I am an expert on my own self. You are the expert on you. Every individual is the only expert on themselves. If we swoop in thinking we know more or better, people will shut down. People have intense intuition around whether or not they are being judged or categorized or deemed not important. Humility is the antidote. They are the experts, we are the students.

And number three is the hardest one, I think.

#3) No one exists outside our values because if you’re alive, you’re a part of a community.

And if we really are going to transform our communities, we have to reveal that unshakable good in the people we think are causing harm too — or maybe they are just boring or difficult. It may be harder to discover that unshakable good because they have no immediate reason to be vulnerable — in fact, their interpretation of success may have a lot to do with not showing any signs of weakness. But as Bryon Stevenson said, “There is a strength, a power even, in understanding brokenness, because embracing our brokenness creates a need and desire for mercy, and perhaps a corresponding need to show mercy. When you experience mercy, you learn things that are hard to learn otherwise. You see things you can’t otherwise see; you hear things you can’t otherwise hear. You begin to recognize the humanity that resides in each of us.”
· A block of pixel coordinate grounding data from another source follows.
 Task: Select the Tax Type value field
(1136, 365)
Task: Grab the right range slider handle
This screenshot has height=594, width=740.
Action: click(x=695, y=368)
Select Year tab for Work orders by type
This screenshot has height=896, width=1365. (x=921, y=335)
And if telling our story is truly healing, reminding them they have value because of this brokenness, making them a part of the shared human experience, and not because of wealth or achievement. If we can crack that nut through those first two values, maybe that’s when they’ll embody being an interdependent part of our community. They are a person that is like no other person — and are valued for this most.
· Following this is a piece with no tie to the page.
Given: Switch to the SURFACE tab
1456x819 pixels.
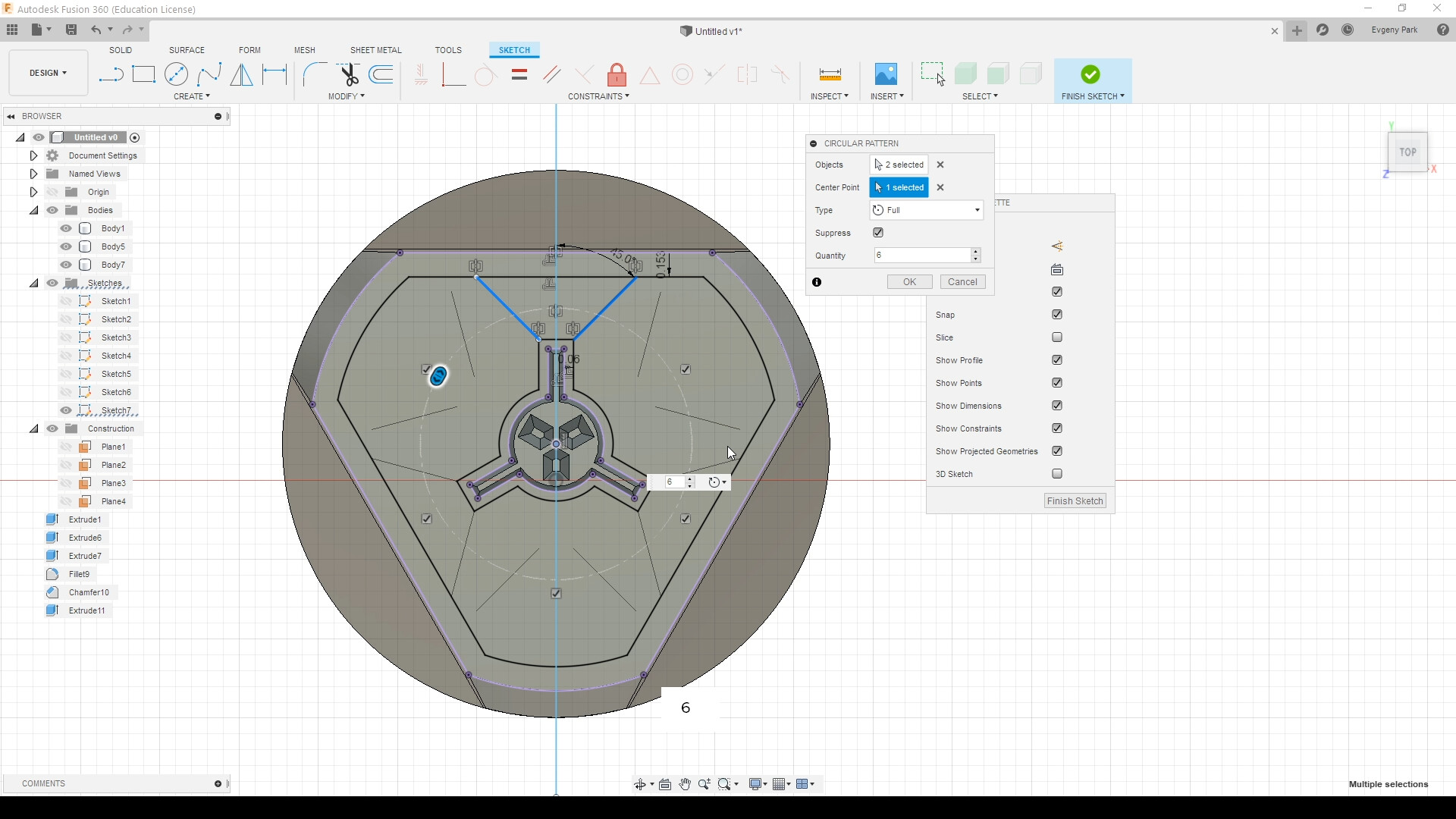Looking at the screenshot, I should click(x=187, y=50).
Pro tip: If you’re having a hard time getting there with someone because you just don’t like them, picture them as a child — if they are really challenging go all the way to when they were a baby. Picture that unshakable good on their little baby face and then start over.

And my final value, and quite possibly the most important:

#4) Be joyful.

This may be really annoying to some of you, and I get it. The world is a dumpster fire right now. People are allowed if not encouraged to hurt other people because of unchecked greed. By no means am I saying, just be happy. Oh no. I am not happy on most days, but I find pleasure and joy in gratitude and kindness. And this fuels all my fire. Without it, my burn out would be inevitable and swift.
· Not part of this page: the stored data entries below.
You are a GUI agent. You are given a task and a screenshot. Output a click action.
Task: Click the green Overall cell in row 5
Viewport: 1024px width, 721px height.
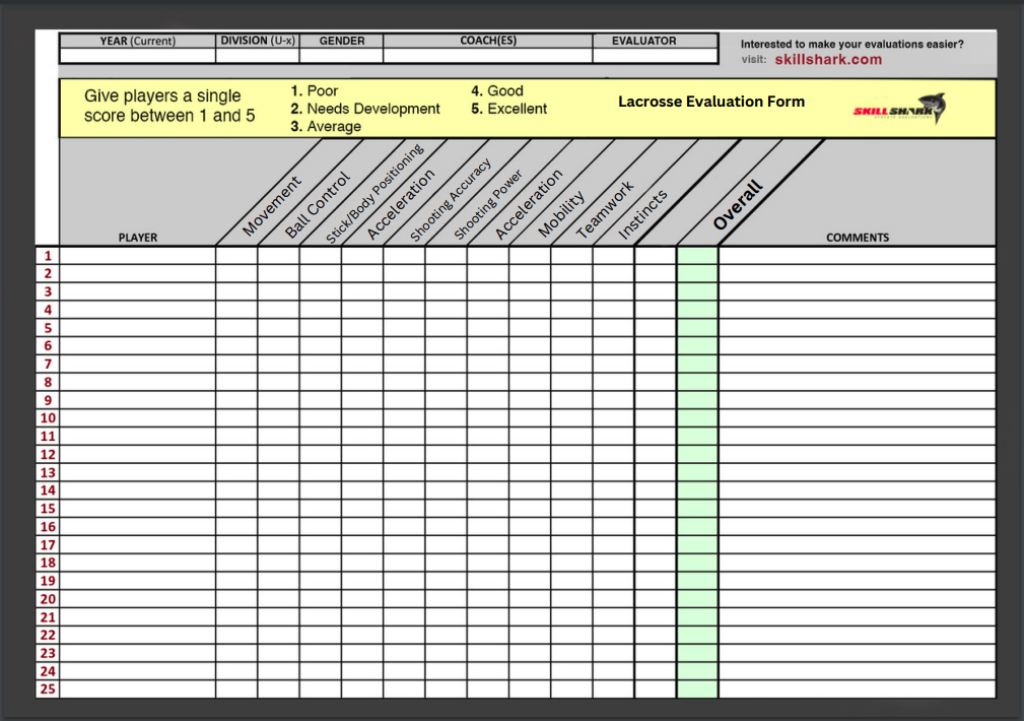coord(697,328)
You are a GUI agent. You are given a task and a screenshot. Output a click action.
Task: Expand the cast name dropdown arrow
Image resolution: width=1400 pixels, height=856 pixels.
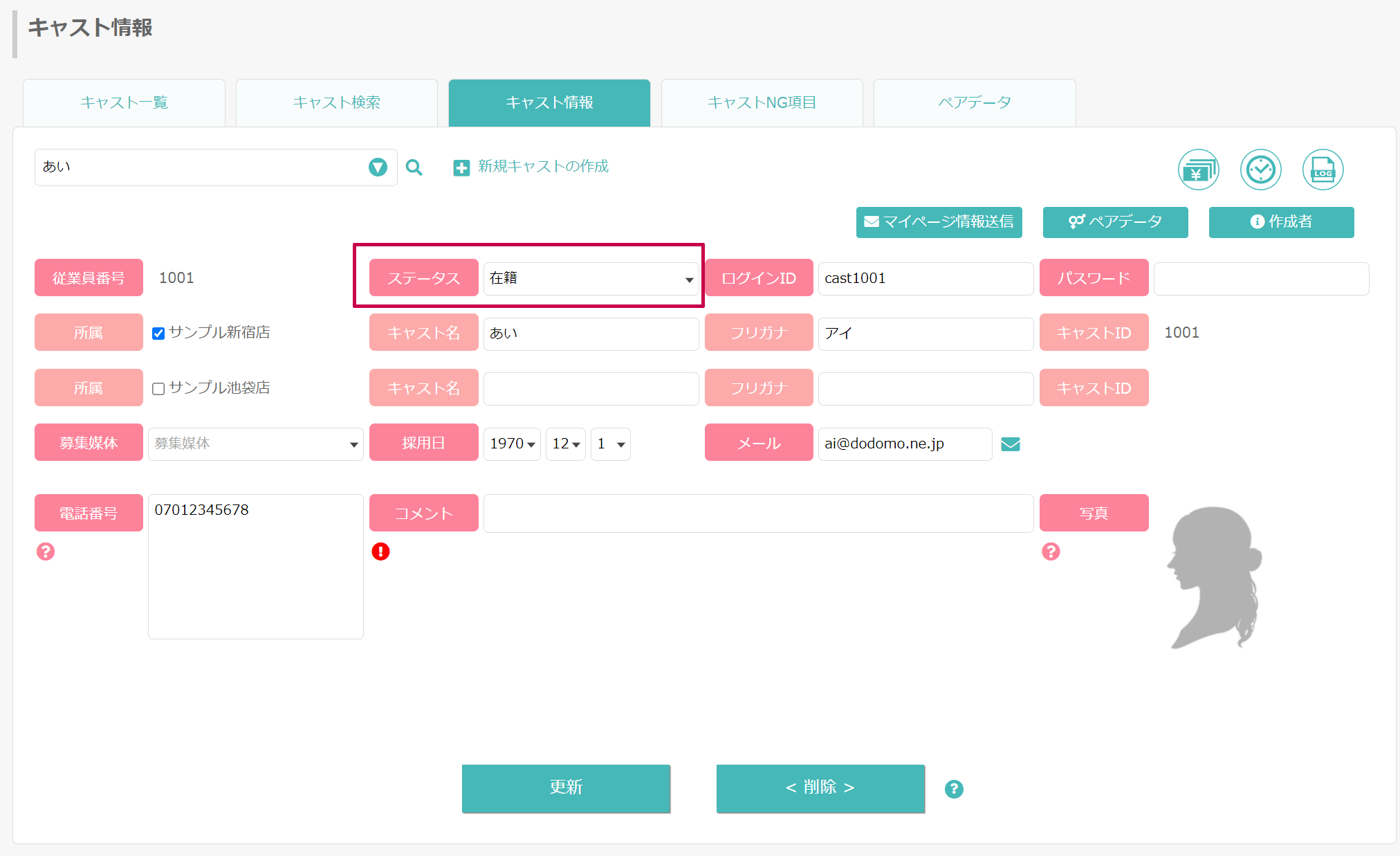click(378, 167)
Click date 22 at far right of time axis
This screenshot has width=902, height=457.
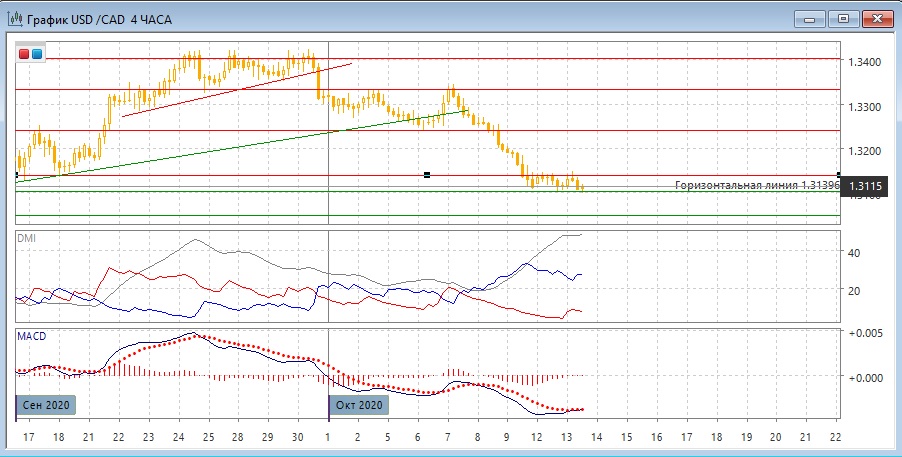(x=837, y=438)
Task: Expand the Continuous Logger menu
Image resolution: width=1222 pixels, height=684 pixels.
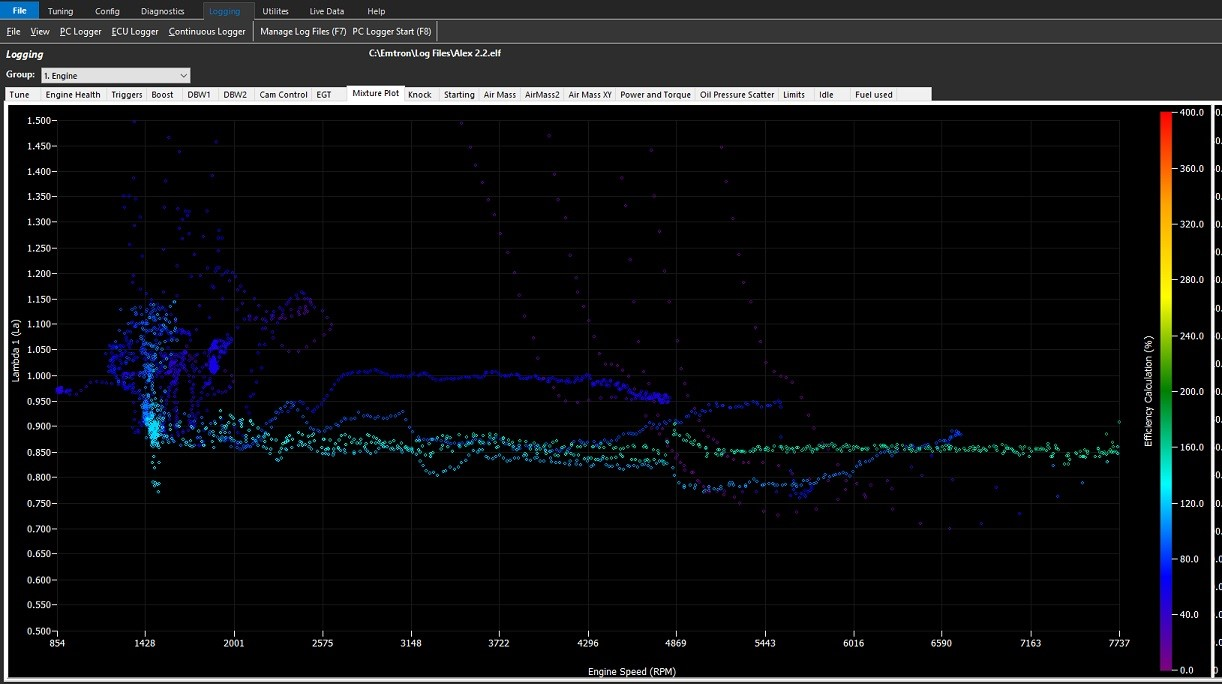Action: click(207, 32)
We are not only allowed to be joyful in our work and our lives, but according to adrienne maree brown, it is the whole point. She writes,

“Pleasure reminds us to enjoy being alive and on purpose… Pleasure — embodied, connected pleasure — is one of the way we know when we are free. That we are always free. That we always have the power to co-create the world. Pleasure helps us move through the times that are unfair, through grief and loneliness, through the terror of genocide, or days when the demands are just overwhelming. Pleasure heals the places where our hearts and spirit get wounded. Pleasure reminds us that even in the dark, we are alive. Pleasure is a medicine for the suffering that is absolutely promised in life… Pleasure is the point. Feeling good is not frivolous, it is freedom.”

People often ask me how I’m feeling as things are getting worse for my neighbors — and yeah, I don’t feel good about it. I pride myself in thinking big and carrying out change, but no one is a superhero. There is no hero and there is no villain. Harry Potter cannot just kill Voledemort. Frodo can’t just throw the ring in the fire.

But what if we could be humble and joyful and inclusive enough to listen deeply and tell astonishing stories that teach us about our human connection — inspiring action? I tell people we are in a one hundred year war. We may not see the effect our slow and intentional relationships may bring to this world and our community, but I’m close to certain that we, living through these counter cultural values, are creating a schism in the paradigm. We can nurture people into nurturing. We can tell stories that settle deeply in our hearts that later on, without realizing, transform our communities. And that is enough, thank God.